BEGIN
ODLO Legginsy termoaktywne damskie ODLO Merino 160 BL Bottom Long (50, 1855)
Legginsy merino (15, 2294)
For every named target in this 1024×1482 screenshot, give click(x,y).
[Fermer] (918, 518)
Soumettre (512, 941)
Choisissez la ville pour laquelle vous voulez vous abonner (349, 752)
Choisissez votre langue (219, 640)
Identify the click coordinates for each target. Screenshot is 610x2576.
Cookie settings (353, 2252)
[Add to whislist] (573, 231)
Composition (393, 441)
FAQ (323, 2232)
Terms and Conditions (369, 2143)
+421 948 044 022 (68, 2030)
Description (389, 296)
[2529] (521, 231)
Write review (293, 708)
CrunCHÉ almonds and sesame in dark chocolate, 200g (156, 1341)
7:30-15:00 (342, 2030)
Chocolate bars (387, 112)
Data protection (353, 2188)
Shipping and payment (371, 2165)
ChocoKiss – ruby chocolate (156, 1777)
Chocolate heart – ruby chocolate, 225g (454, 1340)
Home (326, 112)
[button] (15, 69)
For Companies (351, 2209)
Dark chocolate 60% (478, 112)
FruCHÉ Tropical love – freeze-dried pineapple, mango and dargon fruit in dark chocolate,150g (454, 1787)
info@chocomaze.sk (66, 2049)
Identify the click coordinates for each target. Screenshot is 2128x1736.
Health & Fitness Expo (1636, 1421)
END
◆ **Your instructions**: Lines of the listing above that contain the word "Choisissez" must all be copied.

◆ **Answer to the exercise**:
Choisissez la ville pour laquelle vous voulez vous abonner (349, 752)
Choisissez votre langue (219, 640)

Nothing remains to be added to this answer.